While overseas, students are subject to the Rhodes Social Regulations Code and Honor Code as well as to the local laws of the host country.

Alcohol is a serious issue for American students both at home and abroad. Students who are not of legal drinking age in the United States sometimes adjust poorly to the general availability of alcoholic drinks while abroad. Wine and beer are a regular part of social discourse and meals in the households of most host countries, restaurants, and campuses. “Responsible” drinking practices vary considerably from country to country, though none have the “binge” drinking culture often found on United States campuses. Public drunkenness is severely frowned upon in most countries and campuses. We trust that Rhodes students will behave responsibly and will remember that as a foreigner they can be more vulnerable to problems if they have had too much to drink.

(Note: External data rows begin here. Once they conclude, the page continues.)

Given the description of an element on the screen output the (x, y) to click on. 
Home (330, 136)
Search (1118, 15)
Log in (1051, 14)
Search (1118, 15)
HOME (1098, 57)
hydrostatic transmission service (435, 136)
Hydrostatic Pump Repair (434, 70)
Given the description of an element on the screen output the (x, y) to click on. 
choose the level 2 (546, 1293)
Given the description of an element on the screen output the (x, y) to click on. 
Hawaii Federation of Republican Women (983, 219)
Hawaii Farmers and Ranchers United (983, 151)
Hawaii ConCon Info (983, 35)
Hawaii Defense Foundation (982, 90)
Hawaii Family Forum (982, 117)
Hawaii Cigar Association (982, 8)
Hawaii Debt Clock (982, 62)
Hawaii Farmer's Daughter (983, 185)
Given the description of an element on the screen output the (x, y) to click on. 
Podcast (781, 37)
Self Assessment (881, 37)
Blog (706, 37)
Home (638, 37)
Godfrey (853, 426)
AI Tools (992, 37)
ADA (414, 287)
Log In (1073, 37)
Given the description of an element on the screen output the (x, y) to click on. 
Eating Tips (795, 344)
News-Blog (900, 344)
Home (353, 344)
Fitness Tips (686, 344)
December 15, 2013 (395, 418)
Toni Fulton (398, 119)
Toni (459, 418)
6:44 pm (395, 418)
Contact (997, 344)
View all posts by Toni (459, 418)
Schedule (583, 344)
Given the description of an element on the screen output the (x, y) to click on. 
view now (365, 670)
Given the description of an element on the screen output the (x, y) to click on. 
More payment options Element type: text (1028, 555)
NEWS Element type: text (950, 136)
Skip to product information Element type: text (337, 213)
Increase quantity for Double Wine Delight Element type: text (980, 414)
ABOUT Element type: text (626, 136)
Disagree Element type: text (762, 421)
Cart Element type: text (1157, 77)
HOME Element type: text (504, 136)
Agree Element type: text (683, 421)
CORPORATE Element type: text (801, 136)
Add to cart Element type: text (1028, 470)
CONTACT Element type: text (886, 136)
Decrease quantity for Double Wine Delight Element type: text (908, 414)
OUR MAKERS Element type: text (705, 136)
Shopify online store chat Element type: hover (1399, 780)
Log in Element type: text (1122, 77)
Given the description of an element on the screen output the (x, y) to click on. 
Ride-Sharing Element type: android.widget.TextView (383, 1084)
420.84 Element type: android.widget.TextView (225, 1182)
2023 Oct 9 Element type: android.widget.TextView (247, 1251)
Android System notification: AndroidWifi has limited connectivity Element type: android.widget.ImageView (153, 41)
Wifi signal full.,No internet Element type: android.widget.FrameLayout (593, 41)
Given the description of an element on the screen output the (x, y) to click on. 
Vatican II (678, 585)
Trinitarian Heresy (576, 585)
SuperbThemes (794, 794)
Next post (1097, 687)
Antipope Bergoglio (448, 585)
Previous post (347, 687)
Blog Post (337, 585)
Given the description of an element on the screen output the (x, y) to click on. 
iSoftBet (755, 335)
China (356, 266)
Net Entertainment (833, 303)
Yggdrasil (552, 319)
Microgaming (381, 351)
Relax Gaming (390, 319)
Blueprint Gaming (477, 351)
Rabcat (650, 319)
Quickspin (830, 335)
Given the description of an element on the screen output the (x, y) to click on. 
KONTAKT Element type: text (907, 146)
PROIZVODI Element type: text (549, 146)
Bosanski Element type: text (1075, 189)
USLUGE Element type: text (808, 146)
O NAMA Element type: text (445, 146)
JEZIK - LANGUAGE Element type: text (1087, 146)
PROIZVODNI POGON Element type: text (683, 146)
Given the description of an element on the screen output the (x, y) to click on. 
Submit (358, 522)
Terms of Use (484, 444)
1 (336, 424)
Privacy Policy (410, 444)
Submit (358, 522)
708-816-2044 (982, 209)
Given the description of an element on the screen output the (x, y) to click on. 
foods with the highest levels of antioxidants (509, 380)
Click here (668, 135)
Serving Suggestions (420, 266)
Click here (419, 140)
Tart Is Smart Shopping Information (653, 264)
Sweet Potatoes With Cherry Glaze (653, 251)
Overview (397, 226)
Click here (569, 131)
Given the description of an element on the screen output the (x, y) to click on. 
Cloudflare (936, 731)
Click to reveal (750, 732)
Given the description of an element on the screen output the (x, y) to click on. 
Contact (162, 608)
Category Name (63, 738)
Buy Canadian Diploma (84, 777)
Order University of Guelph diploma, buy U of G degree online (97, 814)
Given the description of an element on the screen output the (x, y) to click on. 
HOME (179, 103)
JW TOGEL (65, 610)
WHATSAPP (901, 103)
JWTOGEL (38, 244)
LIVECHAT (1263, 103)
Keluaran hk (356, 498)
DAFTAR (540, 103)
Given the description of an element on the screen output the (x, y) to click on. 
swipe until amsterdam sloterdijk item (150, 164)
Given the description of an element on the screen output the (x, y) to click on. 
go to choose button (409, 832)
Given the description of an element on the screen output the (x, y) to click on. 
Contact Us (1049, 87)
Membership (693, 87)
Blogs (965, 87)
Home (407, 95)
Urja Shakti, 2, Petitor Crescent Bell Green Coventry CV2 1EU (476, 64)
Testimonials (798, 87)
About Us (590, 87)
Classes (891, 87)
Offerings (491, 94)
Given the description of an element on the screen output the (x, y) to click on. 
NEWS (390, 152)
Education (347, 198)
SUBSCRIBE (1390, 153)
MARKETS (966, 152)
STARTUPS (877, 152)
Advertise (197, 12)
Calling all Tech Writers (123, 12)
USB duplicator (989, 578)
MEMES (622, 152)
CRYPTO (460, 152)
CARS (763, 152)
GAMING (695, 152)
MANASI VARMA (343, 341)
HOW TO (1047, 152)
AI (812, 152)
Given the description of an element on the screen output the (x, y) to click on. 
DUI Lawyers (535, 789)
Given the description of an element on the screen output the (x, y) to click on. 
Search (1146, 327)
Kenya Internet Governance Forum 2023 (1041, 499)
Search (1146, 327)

Student should act responsibly when choosing whether to drink or not.

Drug penalties are generally much more severe than those of the United States.  In some countries, simple acquisition of prohibited drugs, including marijuana and other controlled substances, can result in heavy fines, deportation and prison sentences ranging from months to years, or to capital punishment in Southeast Asia.

United States students are expected to abide by all local laws, including drug laws. United States embassy officials are very unsympathetic to drug violations by United States citizens and will only give a list of local lawyers and will contact, by collect call, one person in the United States.  One student’s action often affects several others. Therefore, Rhodes takes a strong line against the abuse of alcohol and use of illegal drugs while a student is here or abroad.